Apr 15, 2024 - News

Colorado's ant populations are feeling the sting of climate change

Ants in Gregory Canyon in Boulder. Photo: Courtesy of Anna Paraskevopoulos/The University of Colorado Boulder

Climate change is causing Colorado's ants to march one by one out of their natural habitat.

Why it matters: Scientists say it's yet another sign of the "insect apocalypse" devastating their diversity and overall population worldwide.

  • Insects play a vital part in our ecosystem and food web, meaning their future is integrally tied to our own.

The latest: New research published this month in Ecology found that higher temperatures have forced ant species in Gregory Canyon near Boulder to search for more suitable environments.

  • Researchers surveyed the same site that University of Colorado Boulder entomologists did 60 years ago and discovered 12 ant species documented there are now much harder to find.
  • This is particularly concerning because Gregory Canyon has remained largely unaffected by land-use change, scientists note.
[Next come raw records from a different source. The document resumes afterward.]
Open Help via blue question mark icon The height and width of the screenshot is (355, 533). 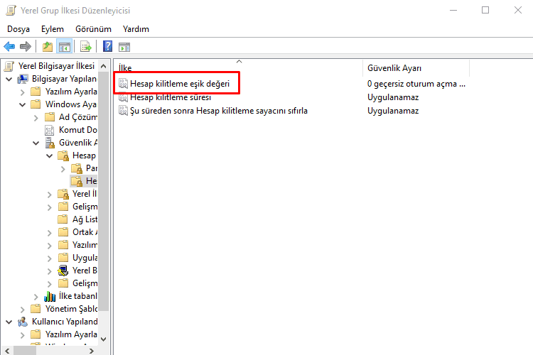pos(108,47)
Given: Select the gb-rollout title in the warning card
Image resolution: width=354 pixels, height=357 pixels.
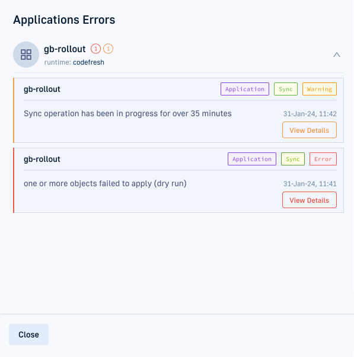Looking at the screenshot, I should coord(42,89).
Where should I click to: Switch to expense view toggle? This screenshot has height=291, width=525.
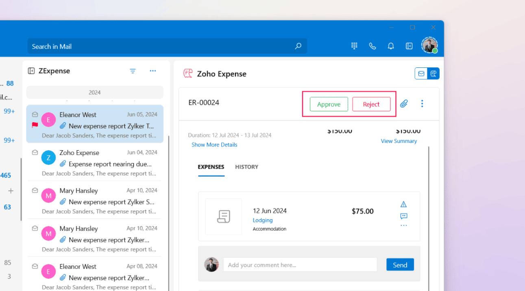coord(434,73)

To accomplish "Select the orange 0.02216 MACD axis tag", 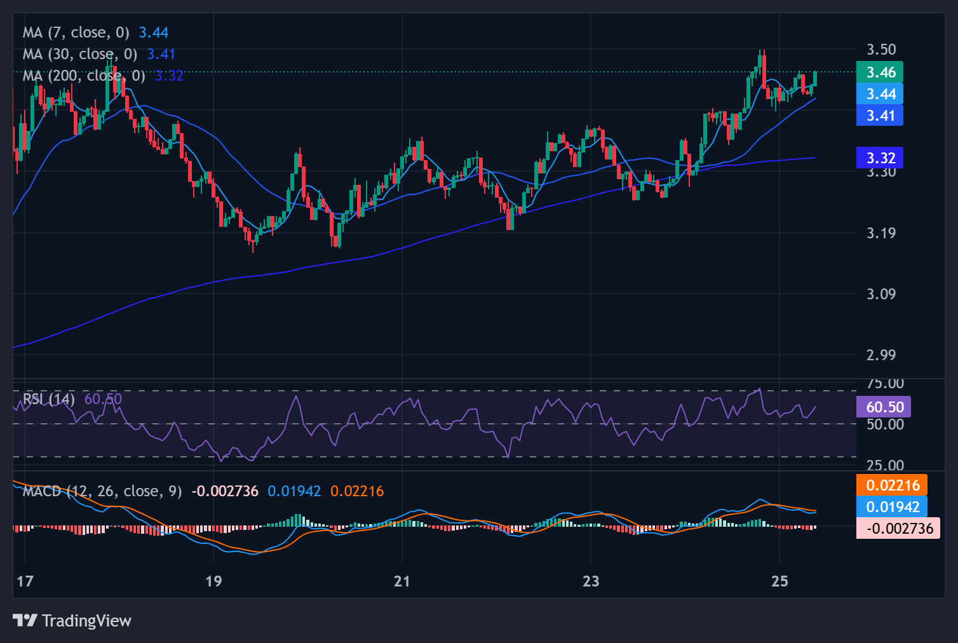I will 892,485.
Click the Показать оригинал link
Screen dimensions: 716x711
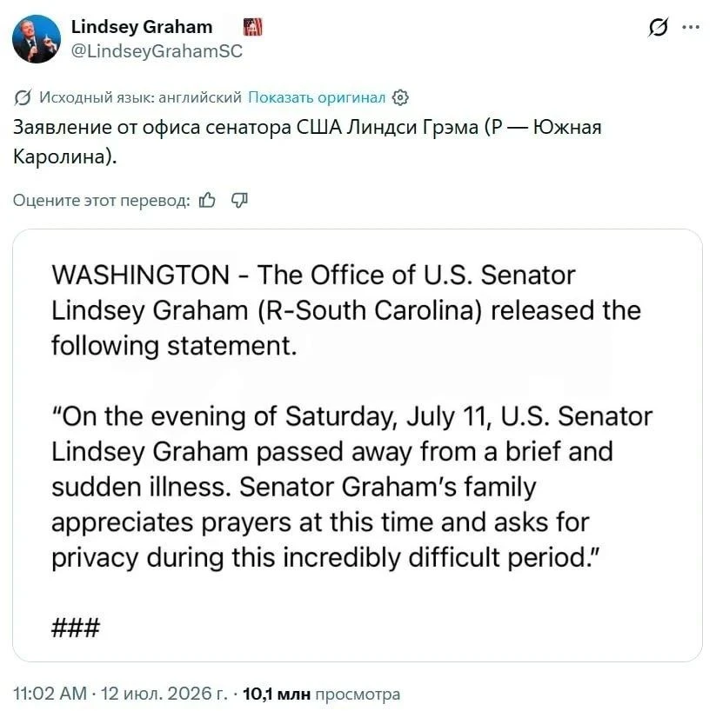point(317,97)
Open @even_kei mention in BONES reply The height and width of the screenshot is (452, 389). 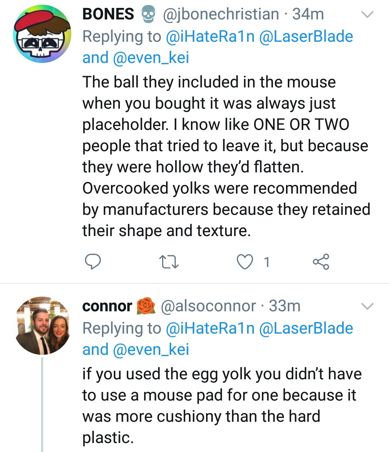(151, 58)
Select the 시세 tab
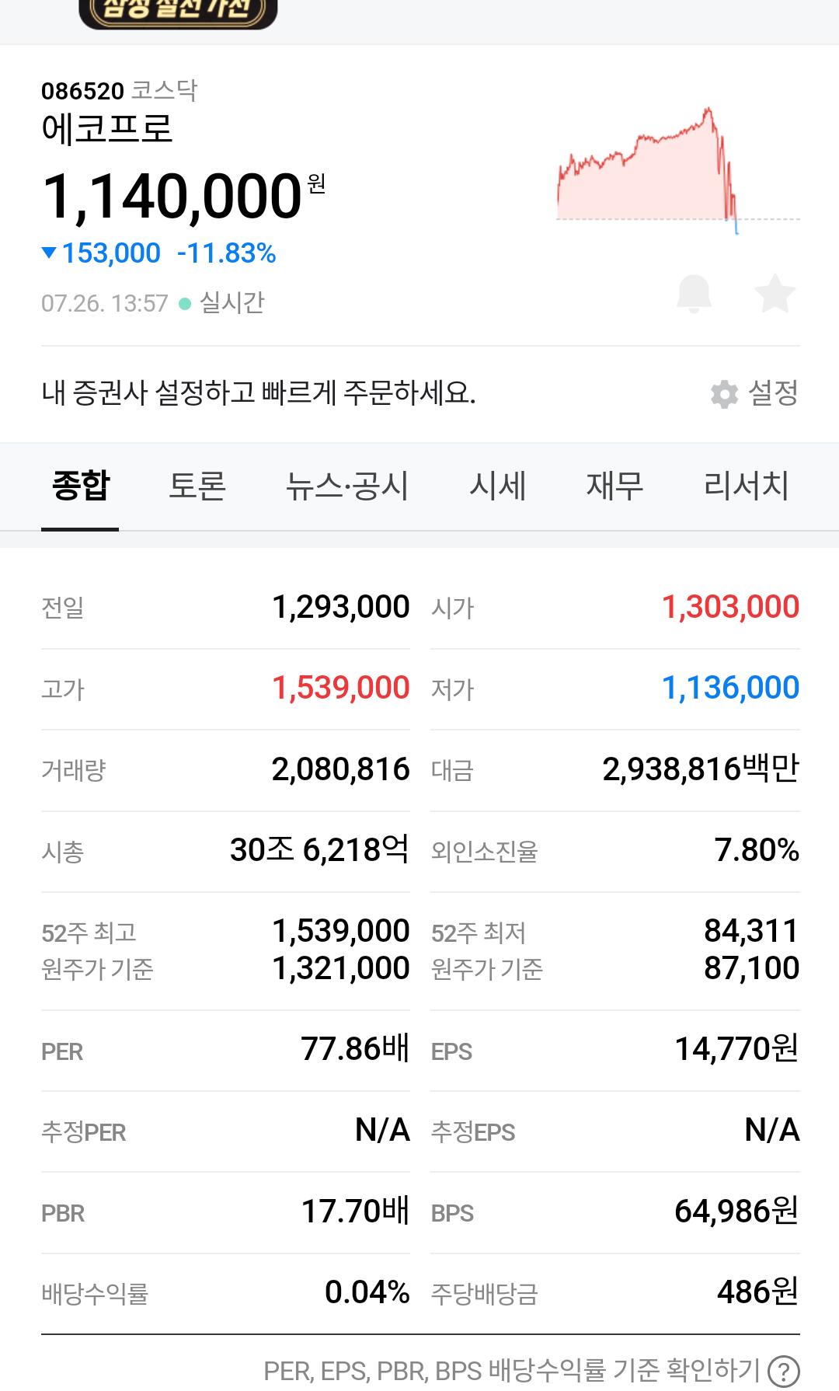The width and height of the screenshot is (839, 1391). point(498,486)
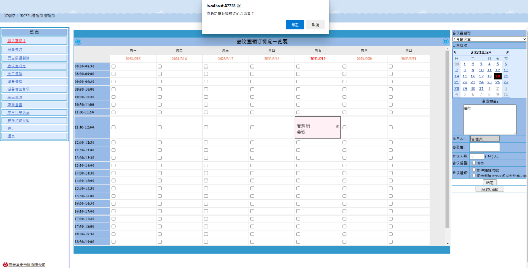
Task: Click the next week arrow icon
Action: tap(445, 41)
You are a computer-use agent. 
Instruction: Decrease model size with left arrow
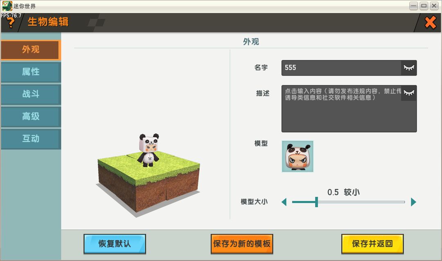pos(284,202)
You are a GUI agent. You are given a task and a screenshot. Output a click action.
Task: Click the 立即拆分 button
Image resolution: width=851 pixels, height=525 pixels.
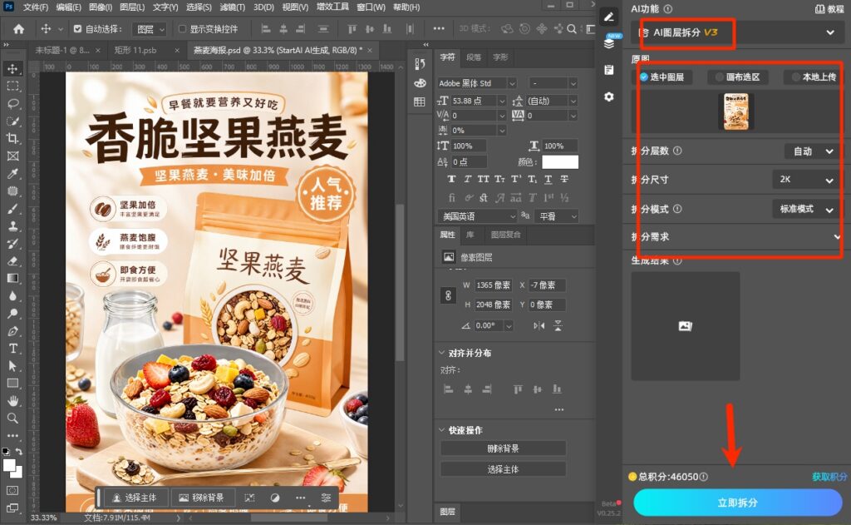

The intrigue: Ants, which are ectothermic, act as a canary in the coal mine for climate change because their bodies are highly sensitive to warming weather.

  • Those that forage across a wider range of temperatures are now more widespread, while those that don't are becoming increasingly rare.

What they're saying: "If the ecosystem has only a single type of ant, it could … potentially [reduce] ecosystem stability," the study's lead author Anna Paraskevopoulos, a Ph.D. student studying ecology and evolutionary biology at CU Boulder, said in a statement.

  • Ant species that have disappeared affect other organisms that depend on them for food, pollination or pest control, she added.

The bottom line: The latest study suggests that climate change could be decimating ant biodiversity around the world in both urban and wild spaces, researchers warn.